相对于潜在PCR抑制剂和干扰背景序列，分区有效富集了靶标阳性分区中的靶标浓度，从而可以更灵敏地检测罕见靶标。

图2：通过分区显示靶序列（橙色）富集相对于竞争性背景序列（蓝色）的图示。在未分区样本中（左侧试管），靶序列与背景序列的比例为 1:8。在靶标阳性分区（右边的圆圈）中，比例从1:1至无穷大（纯靶标）不等。

• 更高的精密度

分区还可以提高靶标定量的精密度。分区越多，精密度越高。合并多个泳道可以进一步提高精密度。

二、数字PCR仪分类

数字PCR仪按照其原理分为油包水液滴式和微孔芯片式，其中微孔芯片式技术较为先进。罗氏公司Digital LightCycler数字PCR仪是最新推出的高性能产品，充分拓展数字PCR的应用领域。

图3.罗氏Digital LightCycler 数字PCR仪

罗氏Digital LightCycler优势

1. 应用灵活：纳米微孔芯片技术，3种密度芯片可更换，满足不同应用场景；

2. 多重检测：6重荧光多色检测，便于开发更多的应用；

3. 高度自动化：分析系统整合PCR反应、芯片检测功能，操作简单；

4. 通量高：单次检测8-96个样本，兼顾灵活性与高通量；

5. 时间快：单块板1.5h, 12块板4h内完成样品扩增、分析；

6. 5倍浓度预混液：可加入更大的样品量，提交检测灵敏度；

三、多病原检测应用

大多数dPCR用户仍然使用具有两个光学通道的平台，并依赖于复杂的方法（例如，滴定和混合不同标记的探针）进行多重检测。这些方法需要大量的检测设计专业知识、耗时的优化过程、由经验丰富的用户手动聚类，并且有时会生成难以解读的结果。
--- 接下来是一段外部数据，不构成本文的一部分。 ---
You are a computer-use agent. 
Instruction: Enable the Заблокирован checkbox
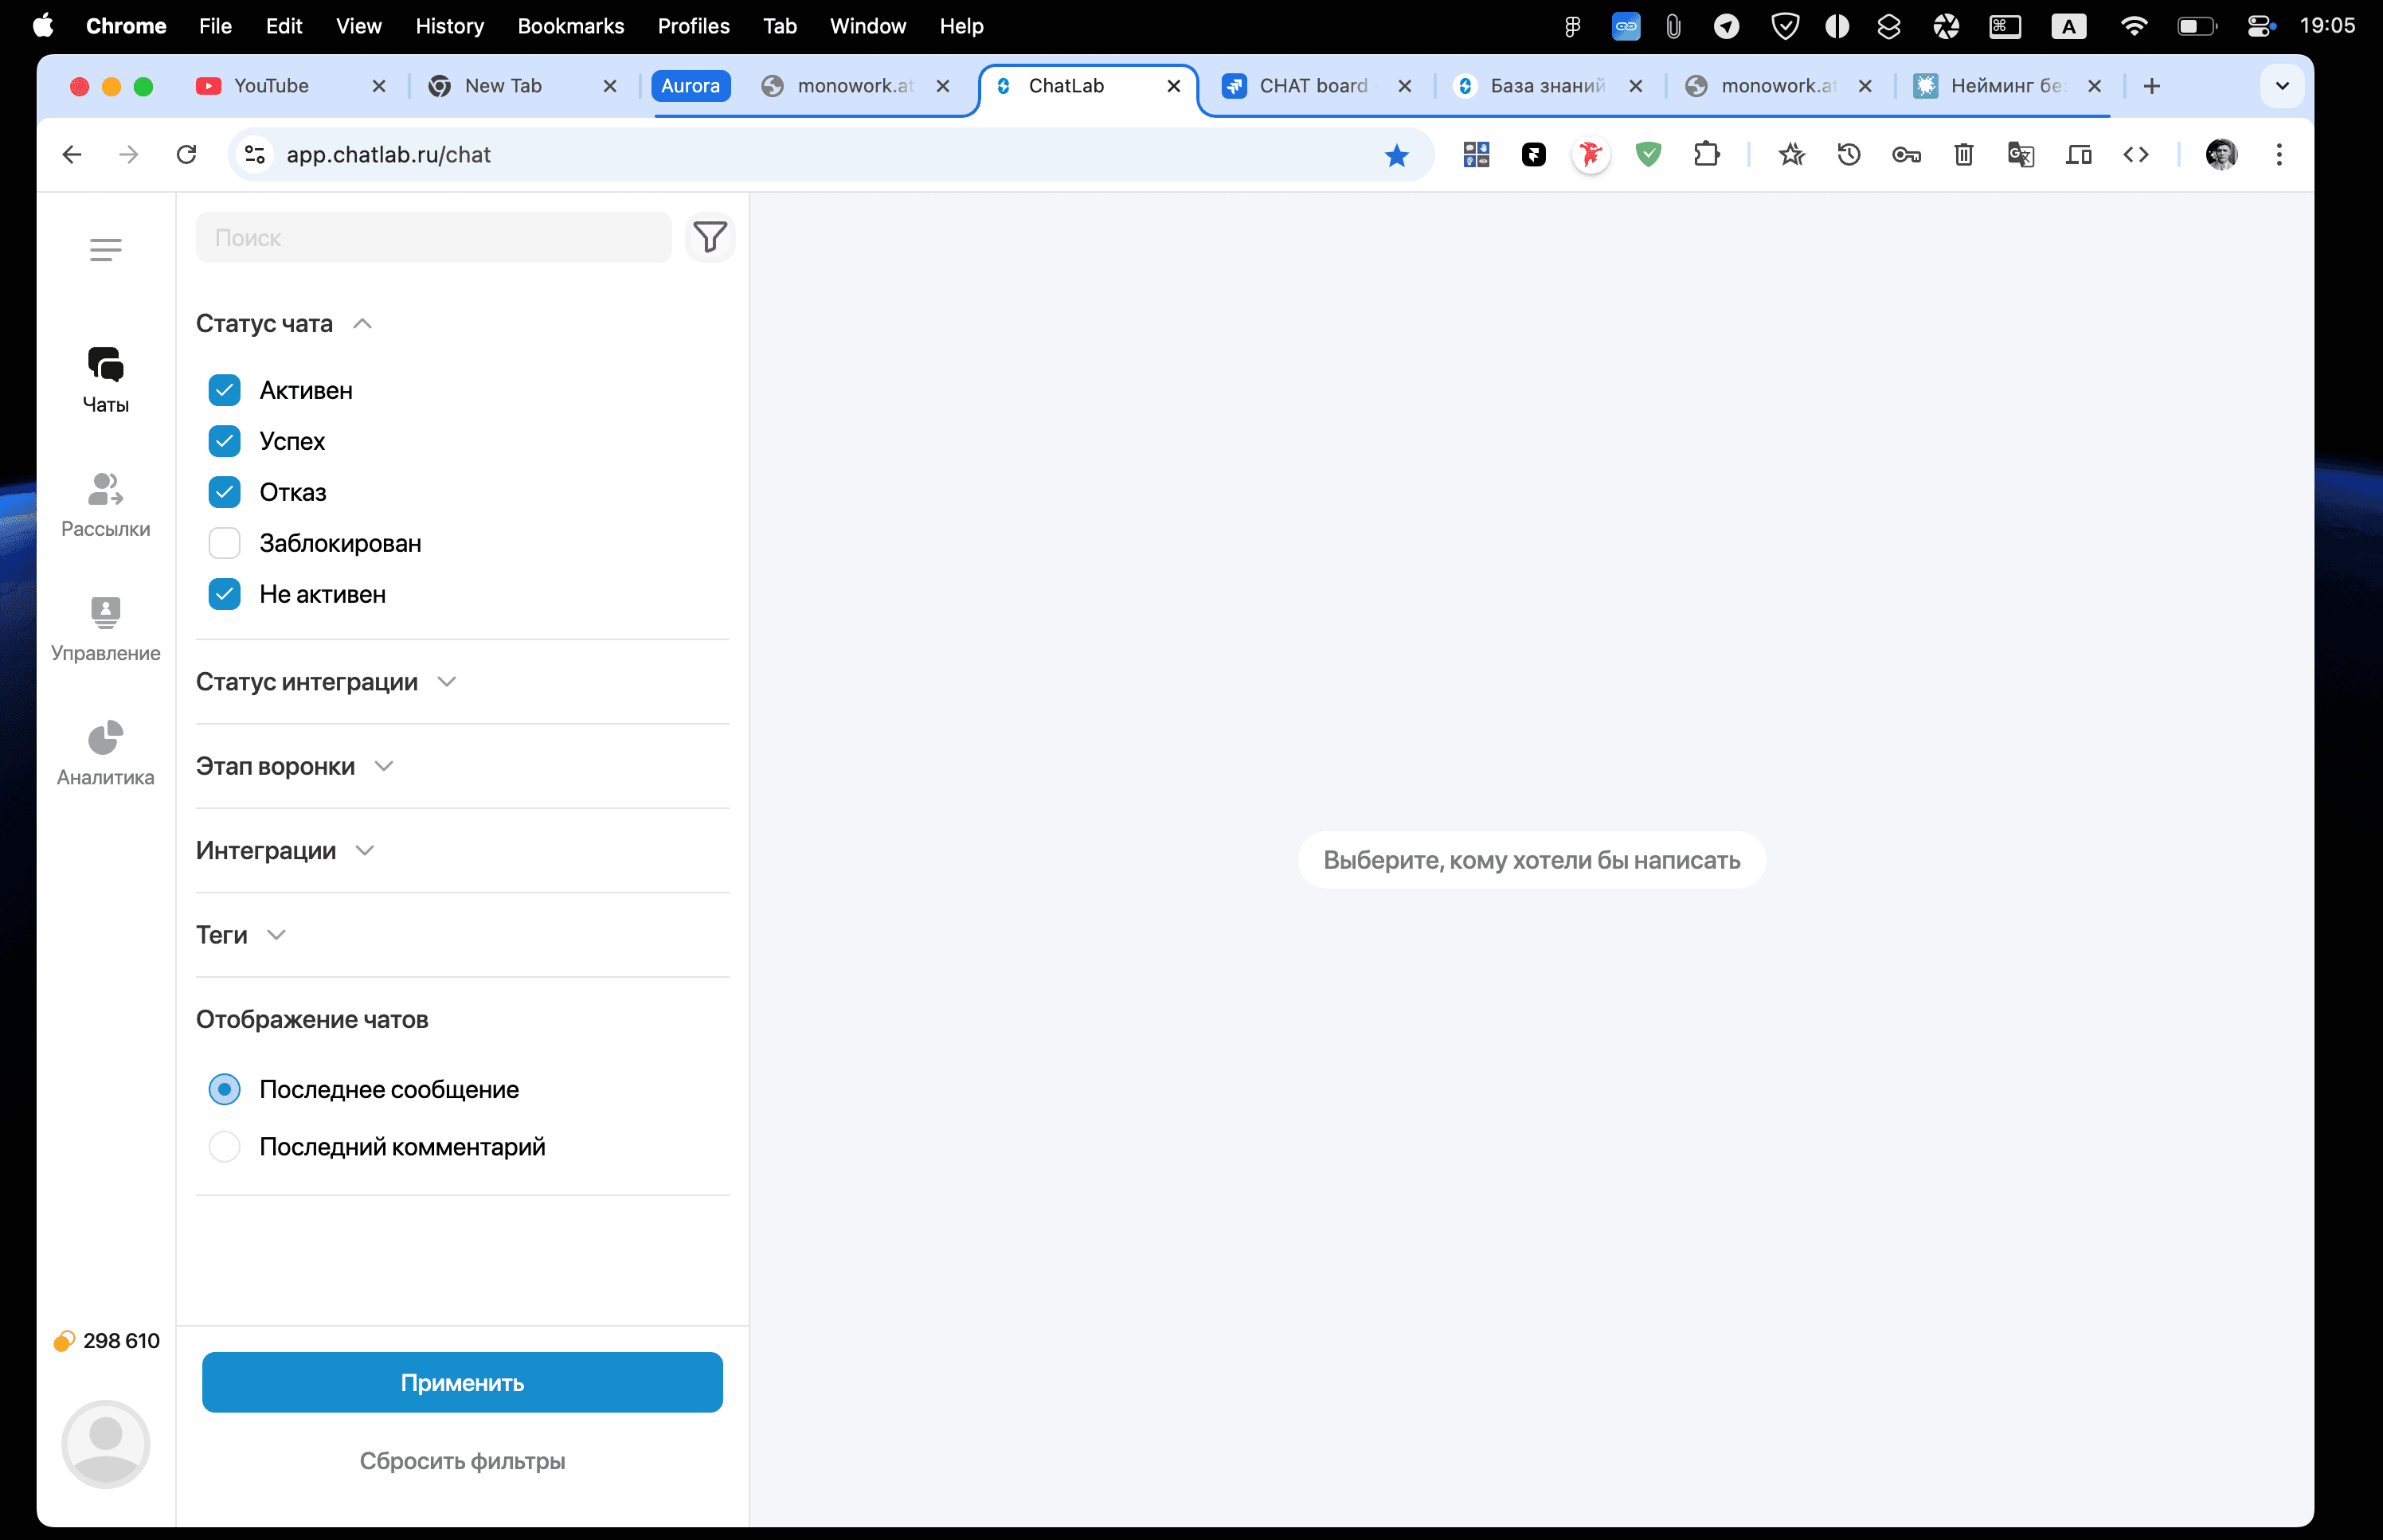coord(224,543)
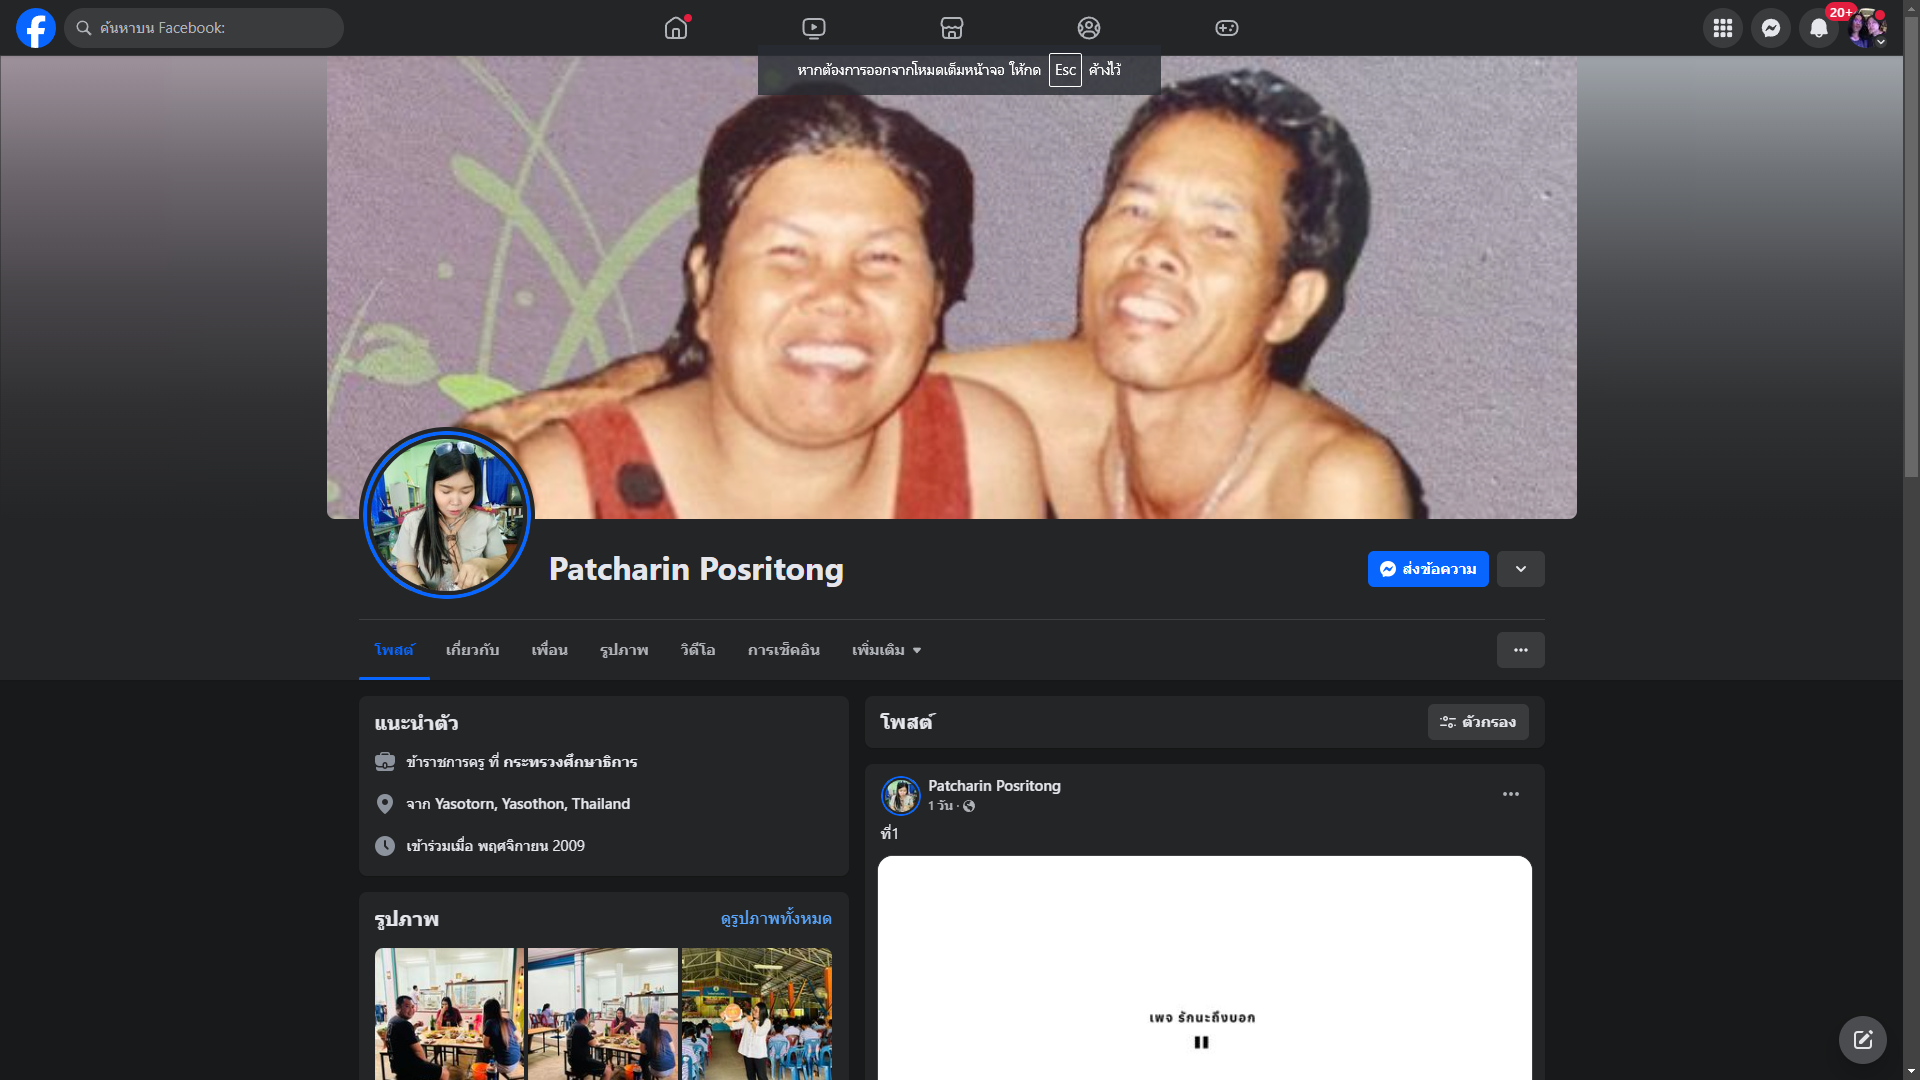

罗氏Digital LightCycler数字PCR仪的6通道检测系统，通过将每个靶标分配至其自己的光学通道，大大简化了多重检测。多重检测的优点包括：在一次反应中可检测多个目标靶标；可选通道检测额外的质控品或参比品；可减少样本体积要求。

下图应用罗氏dRCR仪同时检测禽流感H1、H3、H5、H7、H9亚型和通用型6个病原，各检测通道间无干扰，定量结果准确性高。

表1：6重检测的目标靶标的通道分配。

图4.多重病原检测散点图

多重PCR技术一次扩增反应即可实现对多种病原体进行检测，相较单重检测而言成本显著降低。罗氏dRCR采用终点荧光检测和纳米微孔分区技术，检测结果不受扩增效率的影响，能准确定量和避免漏检。